### PASSAGE TO READ
* START *
He has been working from live models for as long as he can remember. Before the Arts Council it was at Artworks Trenton, and before that at the Art Students League in New York. Sometimes he works in pastel, but “I don’t do as much color as I used to. I do work large – I can’t do small – and I do work standing up. It’s a creative act, working back and forth from paper to eye, and it’s action filled.”
When working in his studio, without the model, “I lose details and get into more form. I start looking at composition, weight, counterbalance and movement. If you’re not working from a model as a point of reference, you’ll never get to abstraction. For me, there has to be some point of reference, something the viewer can touch, a tangible feel. The live figure, for me, breathes life into everything.”
Commenting on the black-and-whiteness of the show, he says “artists show emotion through color. Drawings that lack color reveal an artist’s soul. Without color you’re reduced to formal line, form and texture.”
Levin-Rojer, who earned a bachelor’s degree in math at Temple University and returned to school at the age of 50 to study at the Pennsylvania Academy of the Fine Arts, has been drawing since her childhood in Merion, Pa.
* END *
### SUPPLIED DATA
* START *
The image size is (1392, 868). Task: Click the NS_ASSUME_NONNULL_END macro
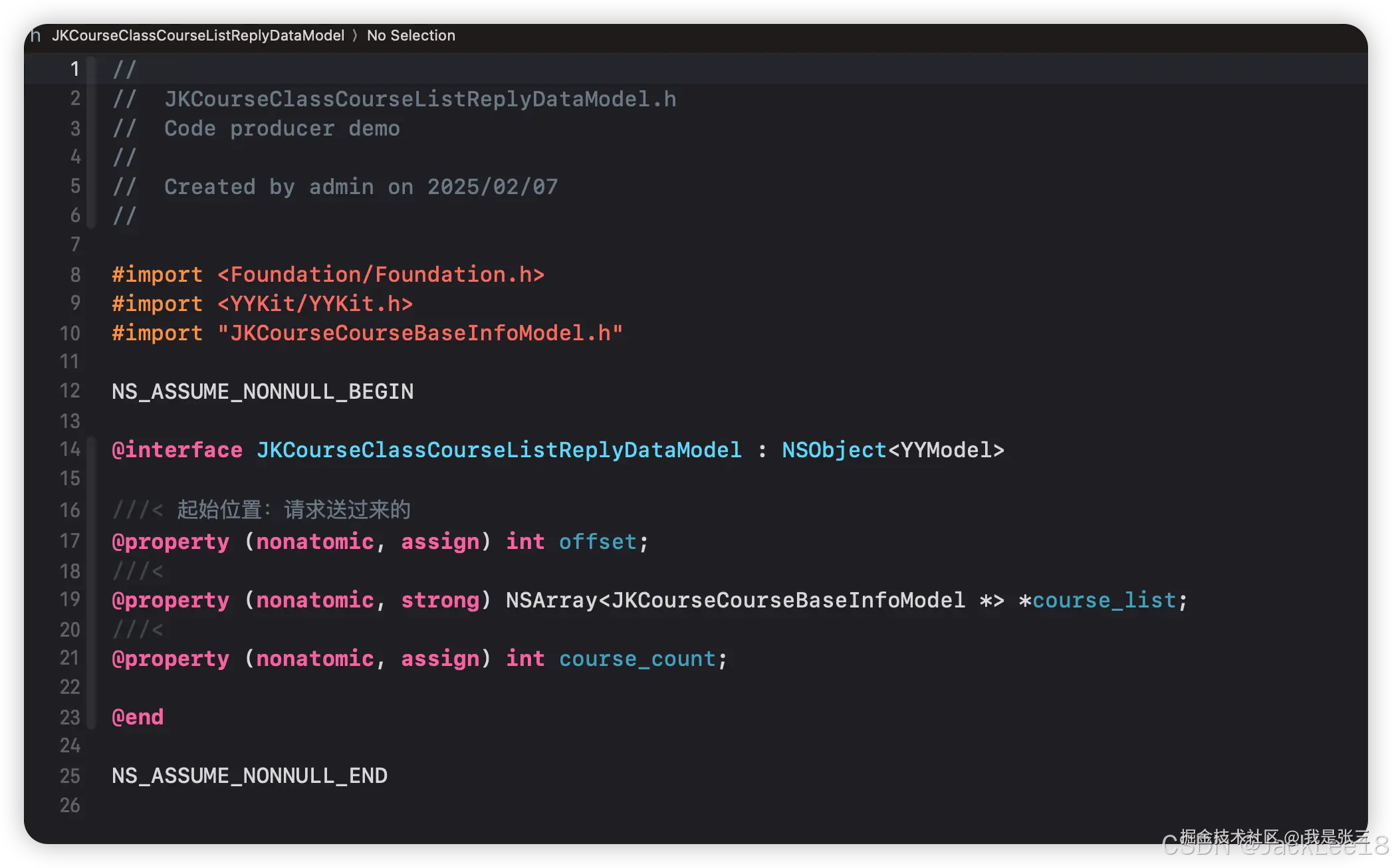(x=249, y=776)
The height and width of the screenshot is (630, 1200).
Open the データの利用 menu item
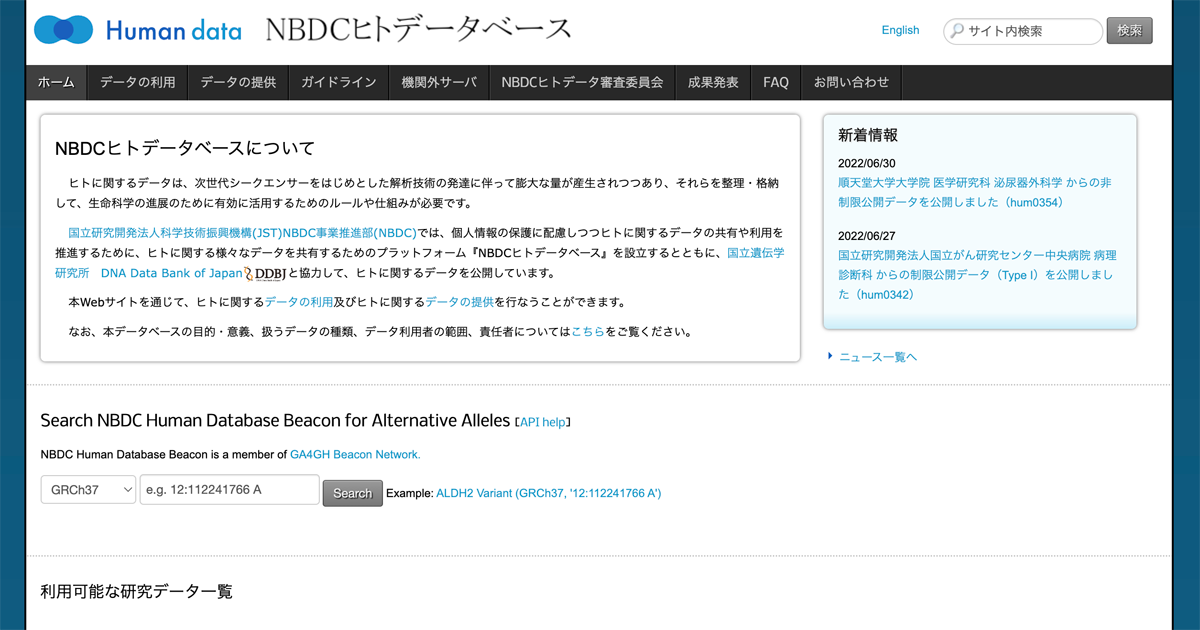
* END *
### EXERCISE AIM
Reproduce verbatim the portion of the passage on figure drawing starting at "Commenting on the" and ending at "in Merion, Pa.".

### TASK OUTPUT
Commenting on the black-and-whiteness of the show, he says “artists show emotion through color. Drawings that lack color reveal an artist’s soul. Without color you’re reduced to formal line, form and texture.”
Levin-Rojer, who earned a bachelor’s degree in math at Temple University and returned to school at the age of 50 to study at the Pennsylvania Academy of the Fine Arts, has been drawing since her childhood in Merion, Pa.